Hennessey Performance took the opportunity at last week’s Specialty Equipment Market Association show in Las Vegas to tout its Venom F5, which it claimed will set a world speed record of 301 mph.
Swedish supercar maker Koenigsegg, on the other hand, headed out of town to a straight stretch of road blocked off by the Nevada Highway Patrol and put the hammer down in one of the company’s 1,341-horsepower Agera RS rockets.
The resulting in-car video shows a certified 284 mph on the second pass, with a two-way official average speed (to account for wind and any grade to the road) of 277.9 mph, breaking the previous record of 267.9 mph for production models held by the Bugatti Veyron Super Sport.
The truly astonishing part of the video, aside from the blurred scenery at top speed, is the ease with which the driver accelerated up to speed, not shifting into top gear and flooring the accelerator until 220 mph, when the car launches like he’d lit the afterburner.

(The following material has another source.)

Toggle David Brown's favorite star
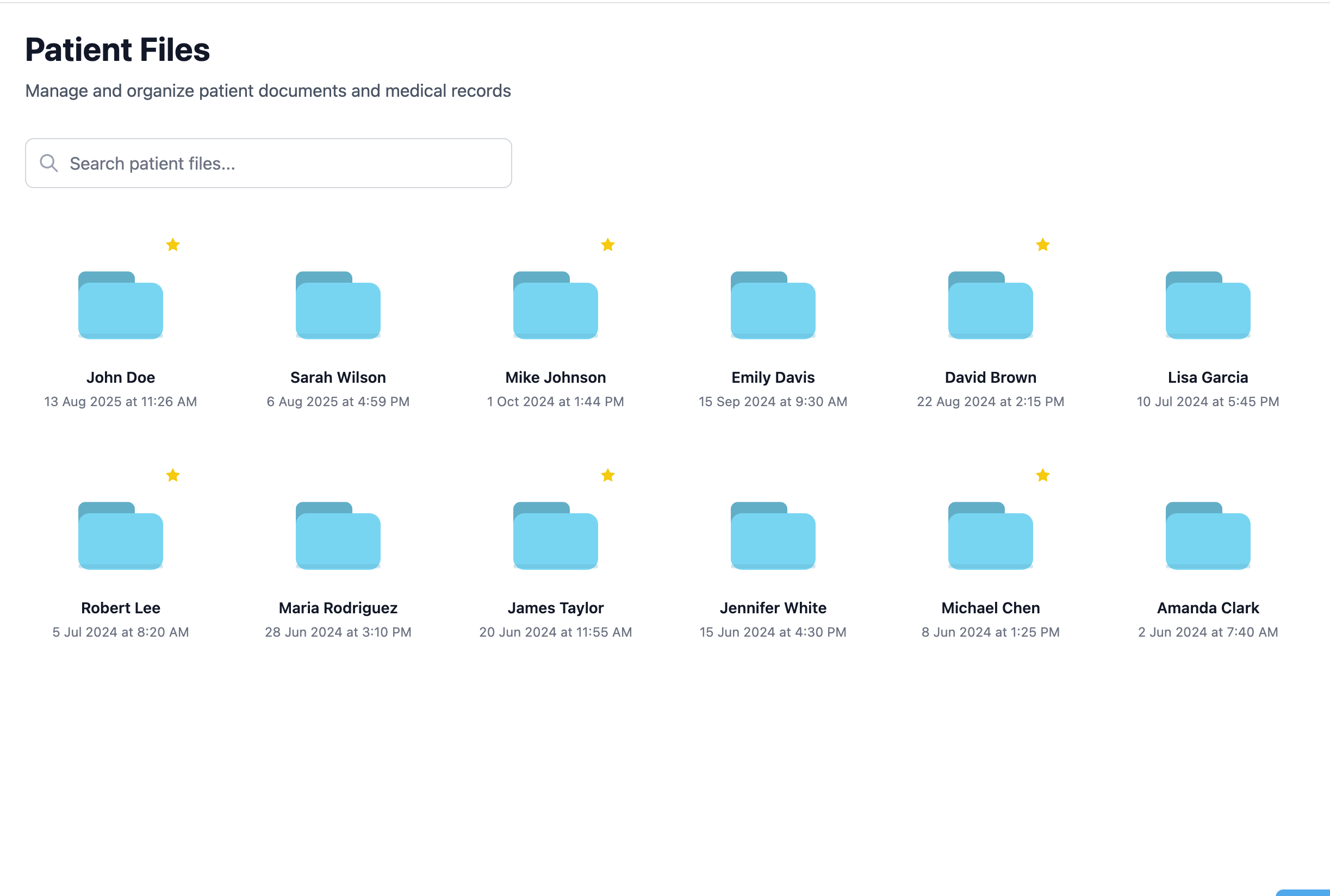point(1043,245)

Maybe just as amazing is how your perception shifts. During the coast down period after reaching top speed, as the car slows down to the 200 mph pace that so many supercars strain to achieve as their top speeds, the Agera RS seems to have crawled nearly to school-zone speed.
It must be quite a thrill to wheel such a beast at these speeds, judging from the whoop driver Niklas Lilja gives out during the coast-down.